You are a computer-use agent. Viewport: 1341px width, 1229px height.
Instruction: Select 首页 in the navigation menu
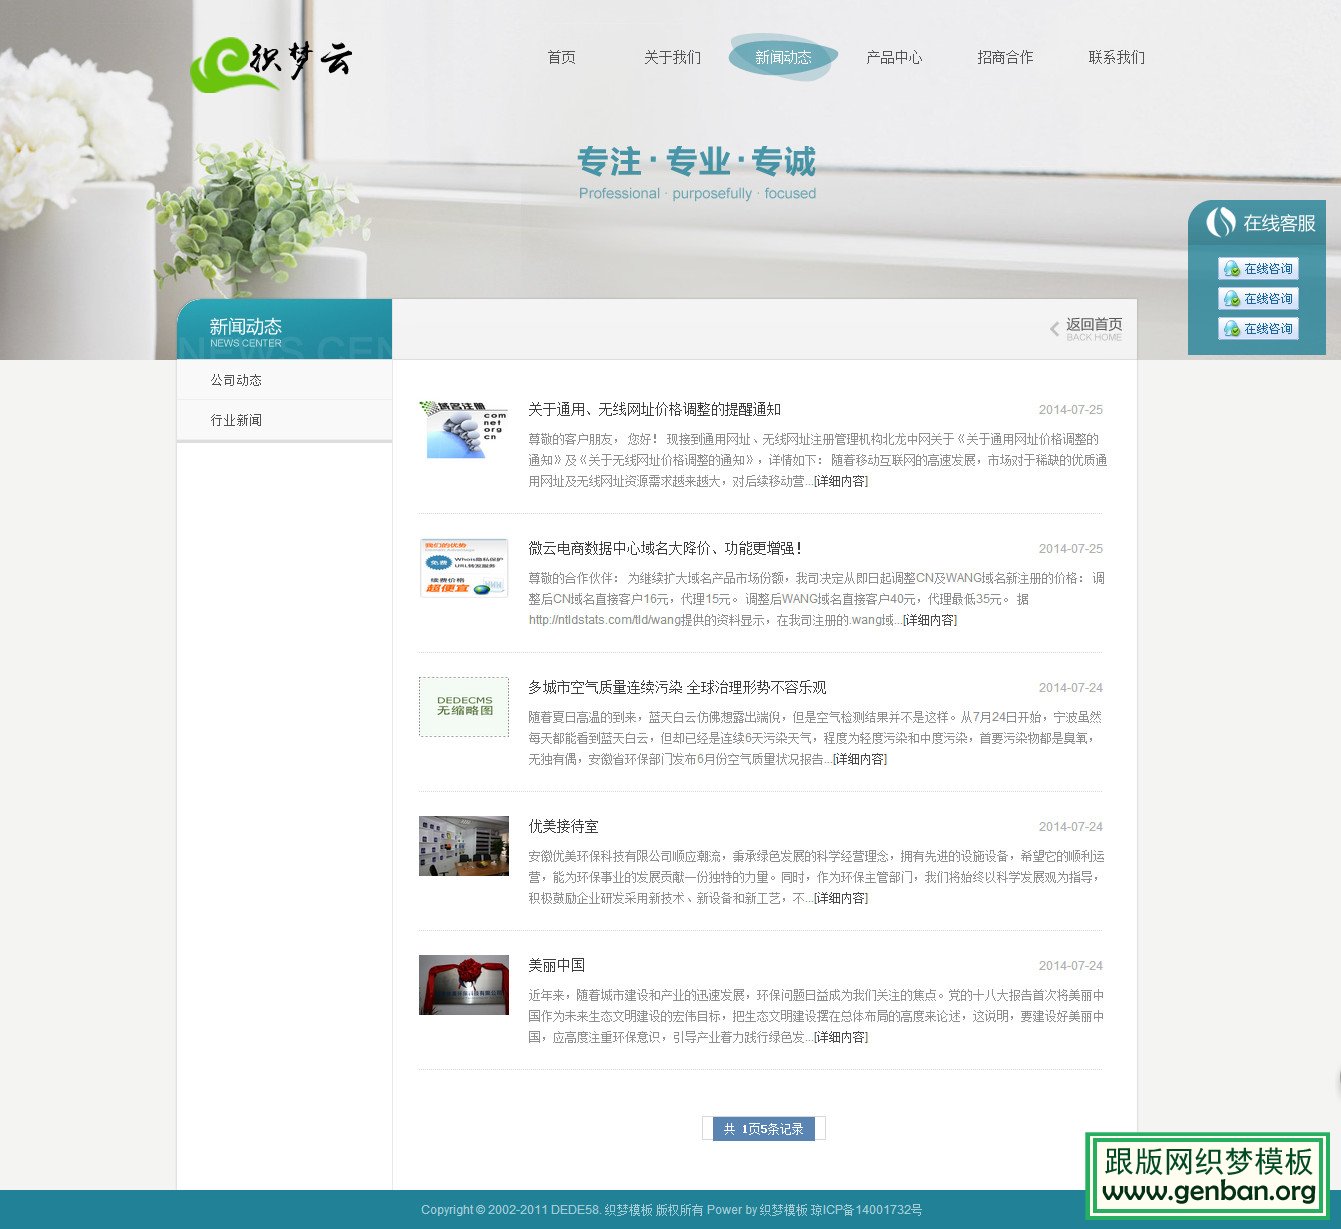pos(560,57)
++++++++
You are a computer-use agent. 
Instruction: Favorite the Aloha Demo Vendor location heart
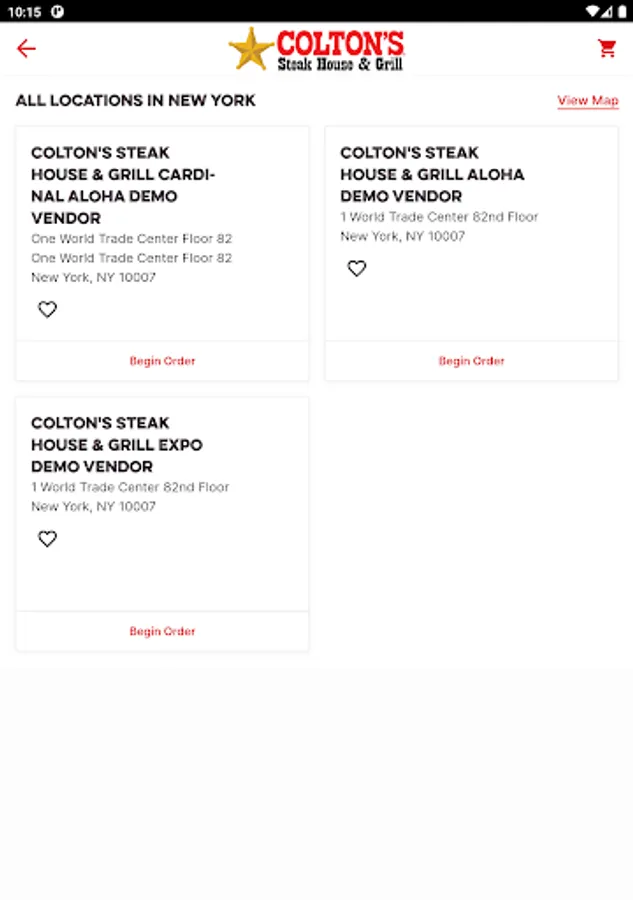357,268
++++++++
* Problem description
Rewrite only the lines between the one holding "You are a computer-use agent. Viewport: 1341px" and the one holding "pos(560,57)", inclusive, with their requests, scaling every answer coordinate by 0.65 and rounding to whole numbers, halves up. Leave the pictures out.

* Answer to this problem
You are a computer-use agent. Viewport: 1341px width, 1229px height.
Instruction: Select 首页 in the navigation menu
pos(364,37)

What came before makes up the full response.